Underlining the challenge involved in studying economic growth, Chinese GDP data from the Conference Board's own in-house estimates shows a third set of results. Like Wu, the Conference Board uses purchasing power parity to compare economies, but under their scenario and based on last year's numbers, China's economy is 17.8 per cent smaller than the rebased NBS numbers.
Wu's data shows especial divergence from official statistics during global downturns.
In 1998, a year after the Asian financial crisis erupted, Wu said China's economy grew only 0.6 per cent, against an NBS number of 7.8 per cent. Likewise, in 2008, after the US sub-prime meltdown, Wu said China's economy expanded 4.7 per cent. The NBS reported 9.6 per cent growth.

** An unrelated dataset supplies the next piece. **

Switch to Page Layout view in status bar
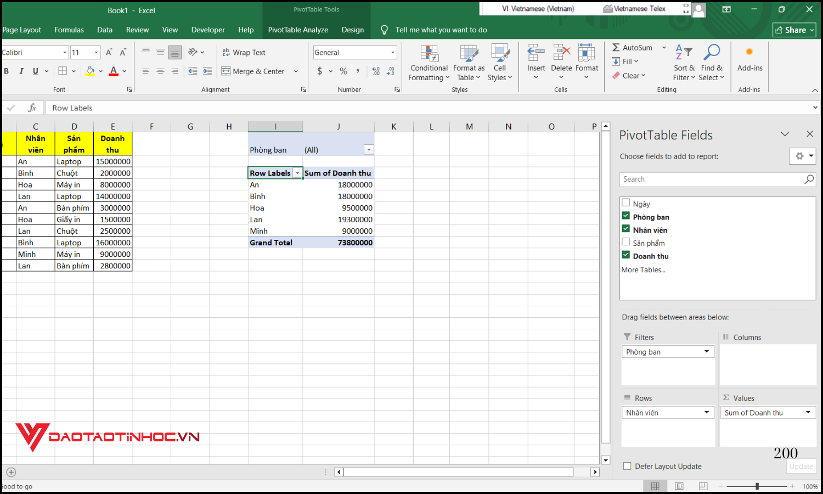Screen dimensions: 823x494 point(679,486)
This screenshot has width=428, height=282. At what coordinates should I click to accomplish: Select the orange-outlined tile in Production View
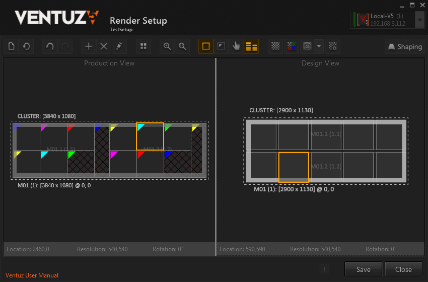tap(150, 136)
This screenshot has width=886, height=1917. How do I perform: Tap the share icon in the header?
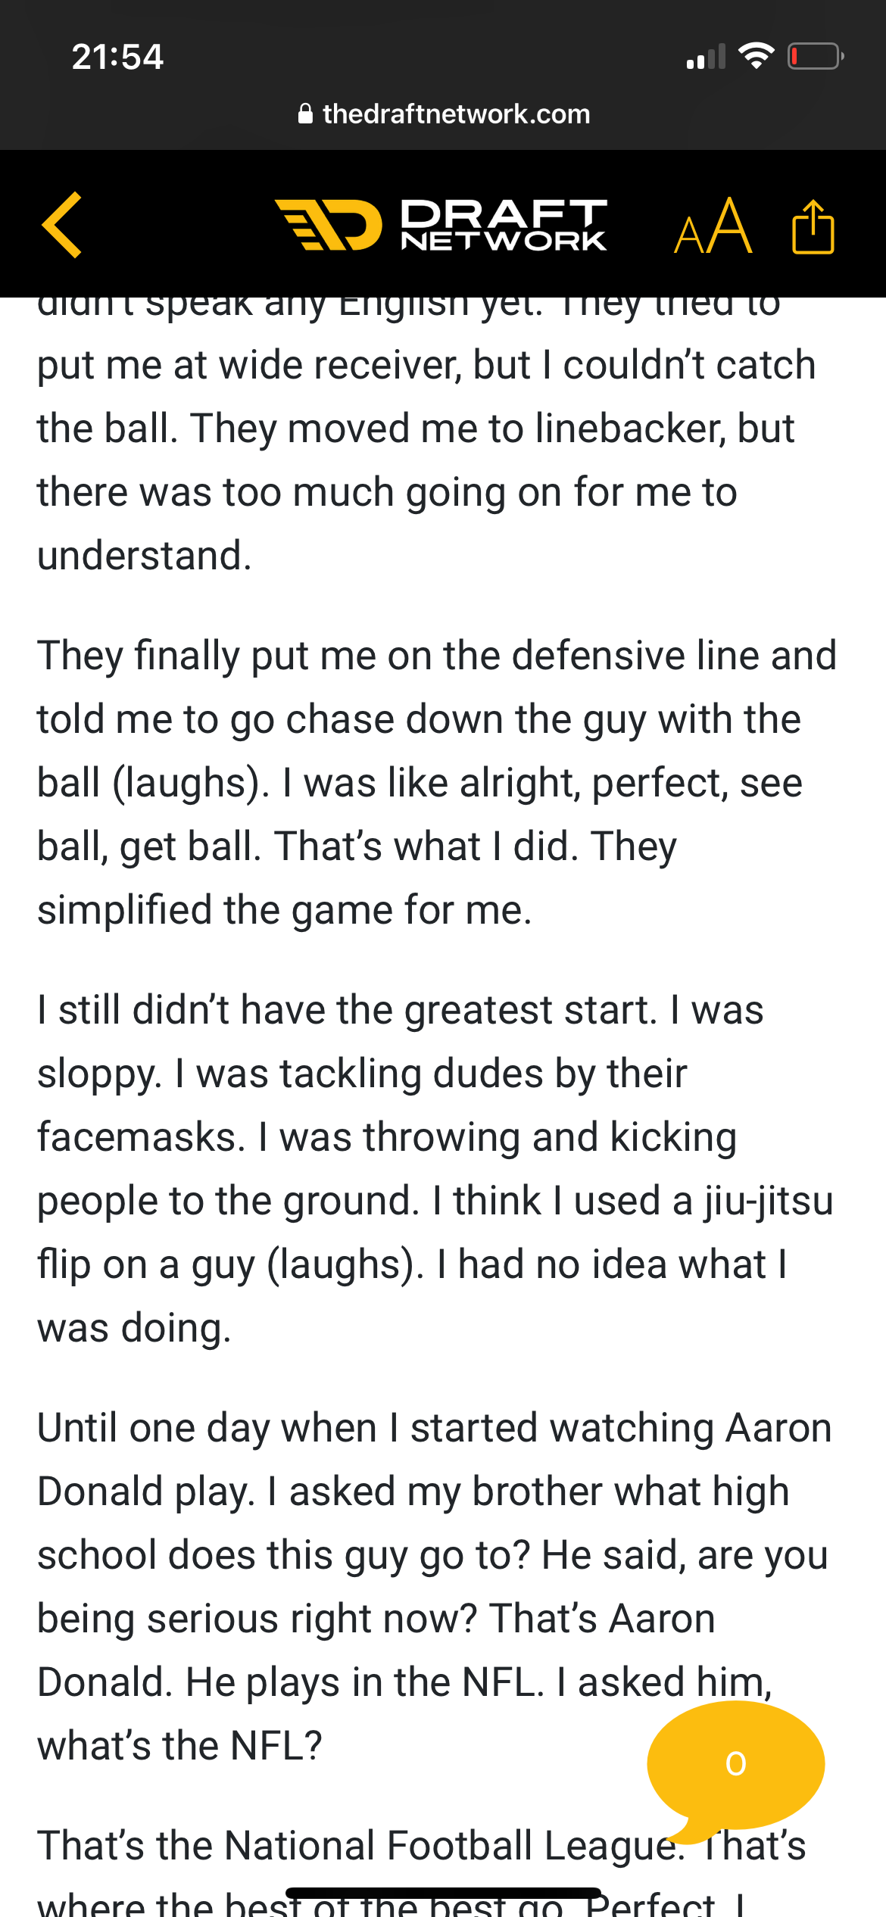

"I think this is very sordid evidence the official estimates tend to exaggerate their performance when the economy is in bad times," he said.
"That there may have been an understatement of the GDP deflator is not something that people are going to disagree with very strongly," said Michael Pettis, a finance professor at Peking University. "I don't think we have seen anything as dramatic as Wu's argument."
Wu said he did not use "anecdotal evidence", such as bad debts floating around the banking system, to influence his data. Nor does he discount any double counting or white elephant investment projects built by ambitious local officials hoping to boost GDP numbers, although he is aware they exist.
If Chinese banks wrote down bad debts like banks in the US or Britain, GDP growth could be even lower, said Pettis, although he is not sure by how much.
Japan's economy went from representing 10 per cent of global GDP in 1980, to 18 per cent by 1992, said Pettis. Today, Japan is again 10 per cent of the global economy. The huge swing was partly due to an initial reluctance to write off bad loans and this distorted analysts' understanding of the economy's performance, he said.
Wu said economists still struggled to understand how the NBS calculated GDP. The service sector is growing 5 to 6 per cent a year, according to government data. Wu believes the sector's growth is closer to 1 per cent.
As a new graduate, Wu joined the "Young Economist Forum" centred on former premier Zhao Ziyang. He left China in 1988, a year before his mentor's downfall during the Tiananmen Square protests. He now works at a Japanese university.
Beijing's habit of setting exhortatory GDP targets each year has long prompted concerns about manipulation. Analysts now construct quirky indices to capture "tangible" data less susceptible to human meddling.
Stephen Green, the head of Greater China research at Standard Chartered Bank, has referenced cement and steel production, electricity usage, and KFC restaurant sales, as proxies to measure growth cycles. In a research paper last year, he recalculated 2011 and 2012 GDP growth to 7.2 and 5.5 per cent. This compared with NBS' 9.3 per cent and 7.8 per cent.
Wu's data was less bullish. He thinks the economy grew 6.3 per cent and 4.1 per cent in those two years, respectively.
"Anyone close to China's statistics-issuing process understands that the collection and analysis of data is uncorroborated, non-transparent, inconsistent over time, incomplete, and always self-contradictory," wrote Anne Stevenson-Yang, in a recent report on steel production numbers, which she tracks alongside other commodities.
The co-founder of China research company J Capital, Stevenson-Yang feels GDP is a useful indicator of an economy's change and growth but it fails to capture static size.
The NBS is reportedly going to amend its own accounting models by including research and development expenditure into its calculations. Nomura analysts estimate this will boost nominal GDP by 1.5 to 2 per cent and real GDP by 0.1 per cent, once inflation is taken into account.
Even after taking into account Wu's research, China is still the second-largest economy when compared against other nations using market exchange rates.
When economies are growing quickly, Wu said, people would not worry "if there is 1 or 2 per cent differences" in calculations, but as the economy matured, "the accuracy of the growth rates becomes more sensitive".